Unser Einkaufswagen ist unser Stimmzettel

Viel zu oft sind wir der Ansicht, dass wir als Einzelperson nichts ändern können. Doch gerade bei der Ernährung und bei unserem Konsumverhalten können wir jedes Mal aufs Neue wählen. Unser Einkaufsverhalten ist wie ein Stimmzettel. Wir haben bei jedem Einkauf die Wahl, wem wir unsere Stimme geben möchten.
Es gibt kaum eine wichtigere und grundlegendere Möglichkeit, etwas zu verändern, als die normale Einkaufsroutine zu hinterfragen und eine nachhaltige Ernährung anzustreben.

 

Wusstest du, dass unsere Ernährung weltweit für etwa 25 Prozent der CO2 Ausschüttung verantwortlich ist?

Nachhaltige Ernährung

Eine nachhaltige Einkaufsvariante bedeutet, dass unsere Bedürfnisse befriedigt werden, ohne die Möglichkeiten künftiger Generationen um die selben zu bringen. Im Moment trägt unser Verhalten wenig dazu bei.
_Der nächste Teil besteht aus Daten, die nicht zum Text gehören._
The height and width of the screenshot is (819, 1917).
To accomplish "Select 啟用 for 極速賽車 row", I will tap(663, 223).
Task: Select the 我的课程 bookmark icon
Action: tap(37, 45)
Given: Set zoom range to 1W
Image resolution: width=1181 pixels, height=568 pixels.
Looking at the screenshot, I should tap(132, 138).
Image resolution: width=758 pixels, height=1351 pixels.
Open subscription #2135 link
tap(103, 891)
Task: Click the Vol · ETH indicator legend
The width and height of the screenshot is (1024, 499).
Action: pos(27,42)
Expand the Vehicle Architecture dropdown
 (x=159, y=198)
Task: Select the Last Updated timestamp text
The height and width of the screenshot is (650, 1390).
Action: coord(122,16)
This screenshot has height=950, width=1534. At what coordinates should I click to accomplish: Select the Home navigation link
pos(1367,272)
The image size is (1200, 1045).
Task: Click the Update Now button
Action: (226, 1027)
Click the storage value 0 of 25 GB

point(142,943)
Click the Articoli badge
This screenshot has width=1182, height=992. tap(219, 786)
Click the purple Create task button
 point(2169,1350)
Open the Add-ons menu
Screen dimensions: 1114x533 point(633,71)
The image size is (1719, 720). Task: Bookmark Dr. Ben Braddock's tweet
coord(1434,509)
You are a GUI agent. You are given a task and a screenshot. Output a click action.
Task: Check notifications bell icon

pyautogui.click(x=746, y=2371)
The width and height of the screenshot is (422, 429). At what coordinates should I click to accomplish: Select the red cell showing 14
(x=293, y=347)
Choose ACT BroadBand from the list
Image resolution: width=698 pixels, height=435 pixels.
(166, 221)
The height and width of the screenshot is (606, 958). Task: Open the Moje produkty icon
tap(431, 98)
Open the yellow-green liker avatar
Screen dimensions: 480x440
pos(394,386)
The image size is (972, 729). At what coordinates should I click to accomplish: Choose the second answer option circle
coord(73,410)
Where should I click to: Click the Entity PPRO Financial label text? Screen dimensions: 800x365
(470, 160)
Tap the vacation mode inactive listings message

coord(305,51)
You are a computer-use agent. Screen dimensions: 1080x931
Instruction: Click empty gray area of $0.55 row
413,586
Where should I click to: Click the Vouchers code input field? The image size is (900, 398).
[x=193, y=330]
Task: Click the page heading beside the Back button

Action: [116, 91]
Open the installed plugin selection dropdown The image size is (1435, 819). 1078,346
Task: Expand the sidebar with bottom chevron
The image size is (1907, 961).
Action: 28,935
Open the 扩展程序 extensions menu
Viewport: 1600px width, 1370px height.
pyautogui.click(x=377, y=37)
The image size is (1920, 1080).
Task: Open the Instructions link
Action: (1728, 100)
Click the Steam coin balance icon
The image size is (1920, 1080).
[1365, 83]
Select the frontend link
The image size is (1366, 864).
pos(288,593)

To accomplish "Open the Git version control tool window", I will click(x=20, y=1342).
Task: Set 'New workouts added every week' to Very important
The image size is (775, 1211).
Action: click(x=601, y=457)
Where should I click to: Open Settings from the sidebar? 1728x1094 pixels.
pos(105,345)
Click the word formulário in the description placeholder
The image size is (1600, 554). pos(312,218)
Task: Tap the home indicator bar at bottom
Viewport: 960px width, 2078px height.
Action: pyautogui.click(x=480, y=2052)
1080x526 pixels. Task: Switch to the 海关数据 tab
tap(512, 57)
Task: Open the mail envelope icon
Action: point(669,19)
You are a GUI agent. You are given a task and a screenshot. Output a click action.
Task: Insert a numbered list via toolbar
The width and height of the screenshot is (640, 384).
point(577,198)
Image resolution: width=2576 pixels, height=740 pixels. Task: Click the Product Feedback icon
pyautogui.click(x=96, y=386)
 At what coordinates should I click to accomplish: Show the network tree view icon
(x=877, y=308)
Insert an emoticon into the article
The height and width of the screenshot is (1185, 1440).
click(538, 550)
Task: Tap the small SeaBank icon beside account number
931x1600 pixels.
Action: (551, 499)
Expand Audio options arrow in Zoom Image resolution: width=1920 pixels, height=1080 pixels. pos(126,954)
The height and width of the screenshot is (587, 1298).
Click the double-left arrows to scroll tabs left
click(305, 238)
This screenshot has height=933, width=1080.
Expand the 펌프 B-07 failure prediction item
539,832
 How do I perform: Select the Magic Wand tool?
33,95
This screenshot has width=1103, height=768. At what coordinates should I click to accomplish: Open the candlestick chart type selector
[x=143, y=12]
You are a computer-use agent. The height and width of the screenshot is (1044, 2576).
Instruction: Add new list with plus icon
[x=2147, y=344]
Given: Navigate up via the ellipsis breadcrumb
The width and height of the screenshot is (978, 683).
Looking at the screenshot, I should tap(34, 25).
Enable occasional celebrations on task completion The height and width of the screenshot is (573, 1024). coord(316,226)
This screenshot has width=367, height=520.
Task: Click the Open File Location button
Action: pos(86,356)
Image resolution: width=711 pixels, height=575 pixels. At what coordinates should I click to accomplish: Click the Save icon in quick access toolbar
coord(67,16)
Wir konsumieren zu viel Fisch, Fleisch und zu stark verarbeitete Lebensmittel.  Die Arbeitsbedingungen in der Lebensmittelindustrie sind schlecht und der Preis für die Nahrung entspricht bei weiten nicht den tatsächlichen Kosten für Umwelt und Gesellschaft.

Um die Auswirkungen und Möglichkeiten einer nachhaltigen Ernährung besser dazustellen, habe ich Mithilfe einschlägiger Literatur folgende Punkte ausgearbeitet. Sie sollen dir helfen, dein Konsumverhalten kritisch zu hinterfragen.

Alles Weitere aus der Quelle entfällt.